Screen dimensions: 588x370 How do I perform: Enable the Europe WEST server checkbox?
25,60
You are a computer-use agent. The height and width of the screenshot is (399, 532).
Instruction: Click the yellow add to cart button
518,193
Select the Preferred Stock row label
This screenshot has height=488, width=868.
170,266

Exercise aim ▸
Only the lines from the one containing "You are a computer-use" through the last line of the records should appear, each written out exactly.

Response to this task ▸
You are a computer-use agent. The height and width of the screenshot is (399, 532).
Instruction: Click the yellow add to cart button
518,193
Select the Preferred Stock row label
This screenshot has height=488, width=868.
170,266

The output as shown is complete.